Update the ISMIR 2012 workshop page by writing out everything from "Prof. Emmanuel Bigand" down to "Joakim Andén (http://www.cmap.polytechnique.fr/~anden/)" again, with "Title" replaced by "Talk".

*EXCERPT*.
-*-
Information site for ANR project HOULE

ISMIR 2012 Workshop on “CASA for MIR”

Half-Day ISMIR 2012 Satellite Workshop: “CASA for MIR: Approaching Computational Auditory Scene Analysis from a Music Information Retrieval standpoint”

Saturday, 13th October 2012, 09:00-13:00


Católica Porto, Porto, Portugal — Campus da Foz


  • Luís Gustavo Martins (lmartins[at]porto.ucp.pt)
  • Mathieu Lagrange(mathieu.lagrange[at]ircam.fr)


Organized as a ISMIR2012 Satellite Event, this half-day workshop will focus on the use of Computational Auditory Scene Analysis (CASA) approaches for Music Information Retrieval (MIR), in an attempt to raise discussion around questions such as:

  • Is music a harder scenario for a Machine Hearing system than speech/generic sound?
  • What are the specific challenges music poses?
  • How good would a CASA approach be for MIR?
  • How can we evaluate such a system in a music scenario?

The aim of the workshop is then to bring together key researchers working across different multidisciplinary aspects related to Sound/Music perception, Sound Source Perception/Segregation, (Computational) Auditory Scene Analysis, Computational Systems for Music Perception, Machine Audition/Hearing, and some other related areas.

This workshop is a follow-up of the one organized during DAFx11 (more info here: http://houle.ircam.fr/wordpress/?page_id=29).

Invited Speakers:

Prof. Emmanuel Bigand (http://leadserv.u-bourgogne.fr/fr/membres/emmanuel-bigand)

(Institut Universitaire de France)

Title: “Music cognition and emotion: some challenges for MIR”

Prof. Shihab Shamma (http://www.ece.umd.edu/meet/faculty/shamma.php3#news)

(Dep. of Electrical and Computer Engineering, A. James Clark School of Engineering, University of Maryland, USA)

Title: “Role of coherence and rapid-plasticity in active perception of complex auditory scenes”

Joakim Andén (http://www.cmap.polytechnique.fr/~anden/)

(on behalf of Prof. Stephane Mallat who could unfortunately not attend this workshop)

(Ecole Polytechnique, France)

Title: “Stability to time-warping and frequency transposition invariance using scattering representations”

Dr. Tom Walters (http://research.google.com/pubs/author38237.html)

(Machine Hearing Group at Google, USA)

Title: “Machine hearing for large-scale content-based audio analysis”

Prof. George Tzanetakis (http://www.cs.uvic.ca/~gtzan/)

(University of Victoria, BC, Canada)

Title: “Active Computational Musicianship”

Detailed Information:


Prof. Shihab Shamma





Role of coherence and rapid-plasticity in active perception of complex auditory scenes


Humans and other animals can attend to one of multiple sounds, and follow it selectively over time. The neural underpinnings of this perceptual feat remain mysterious. Some studies have concluded that sounds are heard as separate streams when they activate well-separated populations of central auditory neurons, and that this process is largely pre-attentive. Here, we argue instead that stream formation depends primarily on temporal coherence between responses that encode various features of a sound source. Furthermore, we postulate that only when attention is directed towards a particular feature (e.g., pitch) do all other temporally coherent features of that source (e.g., timbre and location) become bound together as a stream that is segregated from the incoherent features of other sources.
-*-
*RECORDED INFORMATION*.
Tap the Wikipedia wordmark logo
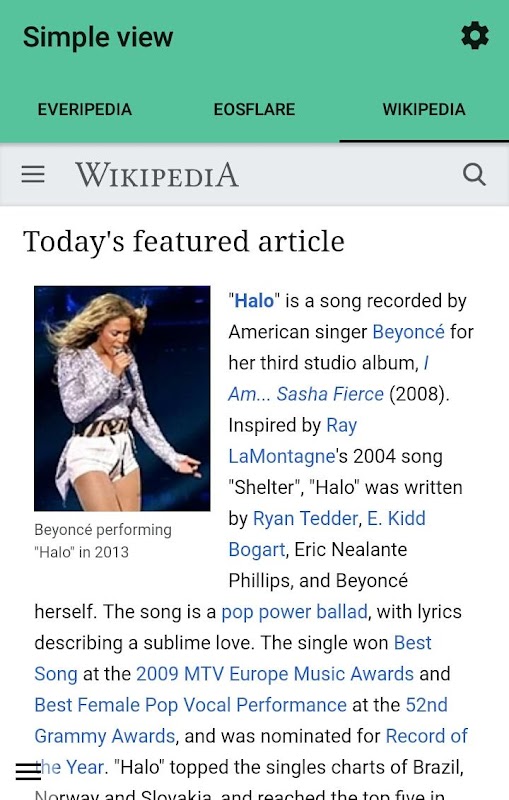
-*-
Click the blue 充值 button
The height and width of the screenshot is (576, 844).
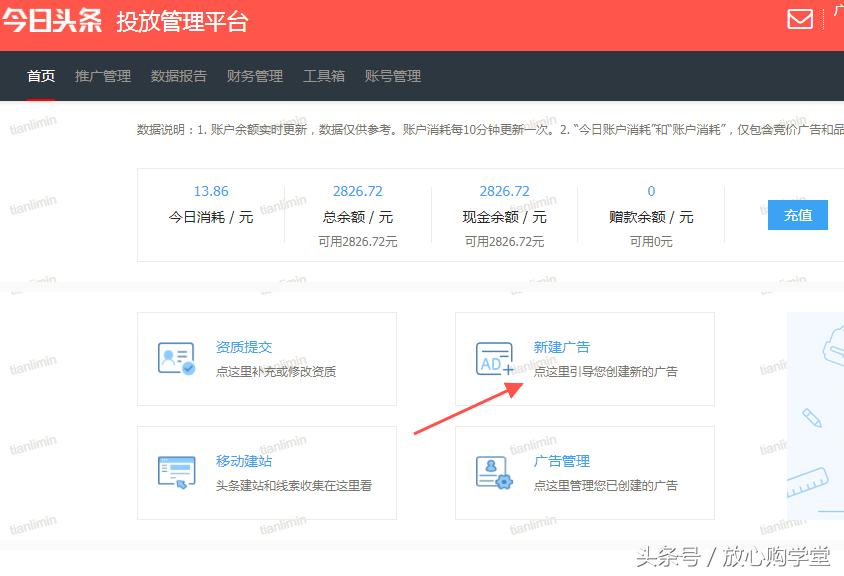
-*-
*RESULT OF THE EXERCISE*.
Prof. Emmanuel Bigand (http://leadserv.u-bourgogne.fr/fr/membres/emmanuel-bigand)

(Institut Universitaire de France)

Talk: “Music cognition and emotion: some challenges for MIR”

Prof. Shihab Shamma (http://www.ece.umd.edu/meet/faculty/shamma.php3#news)

(Dep. of Electrical and Computer Engineering, A. James Clark School of Engineering, University of Maryland, USA)

Talk: “Role of coherence and rapid-plasticity in active perception of complex auditory scenes”

Joakim Andén (http://www.cmap.polytechnique.fr/~anden/)